§ Task
Transcribe the whole listing exactly.

### Data supplied ###

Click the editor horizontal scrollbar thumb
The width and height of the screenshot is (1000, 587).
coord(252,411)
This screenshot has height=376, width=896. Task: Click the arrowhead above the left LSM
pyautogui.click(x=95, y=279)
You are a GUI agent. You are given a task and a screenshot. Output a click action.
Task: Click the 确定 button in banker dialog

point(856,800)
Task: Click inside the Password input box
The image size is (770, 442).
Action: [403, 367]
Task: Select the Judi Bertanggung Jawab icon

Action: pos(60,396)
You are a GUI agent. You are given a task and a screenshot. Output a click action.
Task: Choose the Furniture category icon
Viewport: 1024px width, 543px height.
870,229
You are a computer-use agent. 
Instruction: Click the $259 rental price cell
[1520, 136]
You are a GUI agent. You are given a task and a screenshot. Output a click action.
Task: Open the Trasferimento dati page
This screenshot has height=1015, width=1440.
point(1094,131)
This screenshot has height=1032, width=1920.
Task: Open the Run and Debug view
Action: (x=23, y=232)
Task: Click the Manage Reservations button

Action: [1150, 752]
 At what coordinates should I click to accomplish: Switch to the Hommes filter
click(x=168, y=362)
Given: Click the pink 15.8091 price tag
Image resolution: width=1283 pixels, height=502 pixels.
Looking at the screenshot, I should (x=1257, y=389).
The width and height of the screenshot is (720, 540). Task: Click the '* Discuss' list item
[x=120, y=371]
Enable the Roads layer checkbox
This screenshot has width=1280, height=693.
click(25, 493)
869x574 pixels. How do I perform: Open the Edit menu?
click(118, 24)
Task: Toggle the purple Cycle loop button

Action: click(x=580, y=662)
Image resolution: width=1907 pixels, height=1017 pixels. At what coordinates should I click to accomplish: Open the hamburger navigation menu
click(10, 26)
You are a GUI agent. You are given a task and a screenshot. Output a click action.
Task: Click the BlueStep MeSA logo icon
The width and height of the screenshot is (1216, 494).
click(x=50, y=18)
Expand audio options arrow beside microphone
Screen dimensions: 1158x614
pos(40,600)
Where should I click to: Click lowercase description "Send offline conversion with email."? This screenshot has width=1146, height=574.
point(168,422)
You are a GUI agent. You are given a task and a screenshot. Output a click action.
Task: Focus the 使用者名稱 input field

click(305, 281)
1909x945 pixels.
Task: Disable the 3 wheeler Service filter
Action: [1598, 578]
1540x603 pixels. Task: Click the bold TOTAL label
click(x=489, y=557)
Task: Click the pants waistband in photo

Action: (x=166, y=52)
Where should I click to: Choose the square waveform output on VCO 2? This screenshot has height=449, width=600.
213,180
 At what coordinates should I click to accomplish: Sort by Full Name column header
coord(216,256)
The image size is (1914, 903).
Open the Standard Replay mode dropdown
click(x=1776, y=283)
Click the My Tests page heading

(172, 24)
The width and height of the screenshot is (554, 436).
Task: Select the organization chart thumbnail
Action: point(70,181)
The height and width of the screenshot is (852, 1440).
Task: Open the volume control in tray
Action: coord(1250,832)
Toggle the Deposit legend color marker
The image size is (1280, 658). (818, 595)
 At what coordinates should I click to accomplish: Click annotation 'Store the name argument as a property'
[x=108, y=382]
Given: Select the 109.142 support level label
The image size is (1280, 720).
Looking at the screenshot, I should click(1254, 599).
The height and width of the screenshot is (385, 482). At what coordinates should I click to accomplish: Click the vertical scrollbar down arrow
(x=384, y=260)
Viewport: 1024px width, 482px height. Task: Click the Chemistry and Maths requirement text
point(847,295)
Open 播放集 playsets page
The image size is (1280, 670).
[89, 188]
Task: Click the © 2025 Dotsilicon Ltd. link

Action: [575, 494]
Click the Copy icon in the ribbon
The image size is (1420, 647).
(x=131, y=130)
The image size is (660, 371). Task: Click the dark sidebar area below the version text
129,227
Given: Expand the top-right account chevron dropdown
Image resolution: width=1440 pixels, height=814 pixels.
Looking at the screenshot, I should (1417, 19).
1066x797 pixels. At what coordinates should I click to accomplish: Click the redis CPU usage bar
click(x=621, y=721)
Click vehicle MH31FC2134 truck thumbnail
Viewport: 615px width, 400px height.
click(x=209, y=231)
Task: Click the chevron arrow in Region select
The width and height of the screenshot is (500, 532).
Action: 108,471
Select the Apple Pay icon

###

§ Solved problem
Click the editor horizontal scrollbar thumb
The width and height of the screenshot is (1000, 587).
coord(252,411)
This screenshot has height=376, width=896. Task: Click the arrowhead above the left LSM
pyautogui.click(x=95, y=279)
You are a GUI agent. You are given a task and a screenshot. Output a click action.
Task: Click the 确定 button in banker dialog

point(856,800)
Task: Click inside the Password input box
The image size is (770, 442).
Action: [403, 367]
Task: Select the Judi Bertanggung Jawab icon

Action: pos(60,396)
You are a GUI agent. You are given a task and a screenshot. Output a click action.
Task: Choose the Furniture category icon
Viewport: 1024px width, 543px height.
870,229
You are a computer-use agent. 
Instruction: Click the $259 rental price cell
[1520, 136]
You are a GUI agent. You are given a task and a screenshot. Output a click action.
Task: Open the Trasferimento dati page
This screenshot has height=1015, width=1440.
point(1094,131)
This screenshot has height=1032, width=1920.
Task: Open the Run and Debug view
Action: (x=23, y=232)
Task: Click the Manage Reservations button

Action: [1150, 752]
 At what coordinates should I click to accomplish: Switch to the Hommes filter
click(x=168, y=362)
Given: Click the pink 15.8091 price tag
Image resolution: width=1283 pixels, height=502 pixels.
Looking at the screenshot, I should (x=1257, y=389).
The width and height of the screenshot is (720, 540). Task: Click the '* Discuss' list item
[x=120, y=371]
Enable the Roads layer checkbox
This screenshot has width=1280, height=693.
click(25, 493)
869x574 pixels. How do I perform: Open the Edit menu?
click(118, 24)
Task: Toggle the purple Cycle loop button

Action: click(x=580, y=662)
Image resolution: width=1907 pixels, height=1017 pixels. At what coordinates should I click to accomplish: Open the hamburger navigation menu
click(10, 26)
You are a GUI agent. You are given a task and a screenshot. Output a click action.
Task: Click the BlueStep MeSA logo icon
The width and height of the screenshot is (1216, 494).
click(x=50, y=18)
Expand audio options arrow beside microphone
Screen dimensions: 1158x614
pos(40,600)
Where should I click to: Click lowercase description "Send offline conversion with email."? This screenshot has width=1146, height=574.
point(168,422)
You are a GUI agent. You are given a task and a screenshot. Output a click action.
Task: Focus the 使用者名稱 input field

click(305, 281)
1909x945 pixels.
Task: Disable the 3 wheeler Service filter
Action: [1598, 578]
1540x603 pixels. Task: Click the bold TOTAL label
click(x=489, y=557)
Task: Click the pants waistband in photo

Action: (x=166, y=52)
Where should I click to: Choose the square waveform output on VCO 2? This screenshot has height=449, width=600.
213,180
 At what coordinates should I click to accomplish: Sort by Full Name column header
coord(216,256)
The image size is (1914, 903).
Open the Standard Replay mode dropdown
click(x=1776, y=283)
Click the My Tests page heading

(172, 24)
The width and height of the screenshot is (554, 436).
Task: Select the organization chart thumbnail
Action: point(70,181)
The height and width of the screenshot is (852, 1440).
Task: Open the volume control in tray
Action: coord(1250,832)
Toggle the Deposit legend color marker
The image size is (1280, 658). (818, 595)
 At what coordinates should I click to accomplish: Click annotation 'Store the name argument as a property'
[x=108, y=382]
Given: Select the 109.142 support level label
The image size is (1280, 720).
Looking at the screenshot, I should click(1254, 599).
The height and width of the screenshot is (385, 482). At what coordinates should I click to accomplish: Click the vertical scrollbar down arrow
(x=384, y=260)
Viewport: 1024px width, 482px height. Task: Click the Chemistry and Maths requirement text
point(847,295)
Open 播放集 playsets page
The image size is (1280, 670).
[89, 188]
Task: Click the © 2025 Dotsilicon Ltd. link

Action: [575, 494]
Click the Copy icon in the ribbon
The image size is (1420, 647).
(x=131, y=130)
The image size is (660, 371). Task: Click the dark sidebar area below the version text
129,227
Given: Expand the top-right account chevron dropdown
Image resolution: width=1440 pixels, height=814 pixels.
Looking at the screenshot, I should (1417, 19).
1066x797 pixels. At what coordinates should I click to accomplish: Click the redis CPU usage bar
click(x=621, y=721)
Click vehicle MH31FC2134 truck thumbnail
Viewport: 615px width, 400px height.
click(x=209, y=231)
Task: Click the chevron arrow in Region select
The width and height of the screenshot is (500, 532).
Action: 108,471
Select the Apple Pay icon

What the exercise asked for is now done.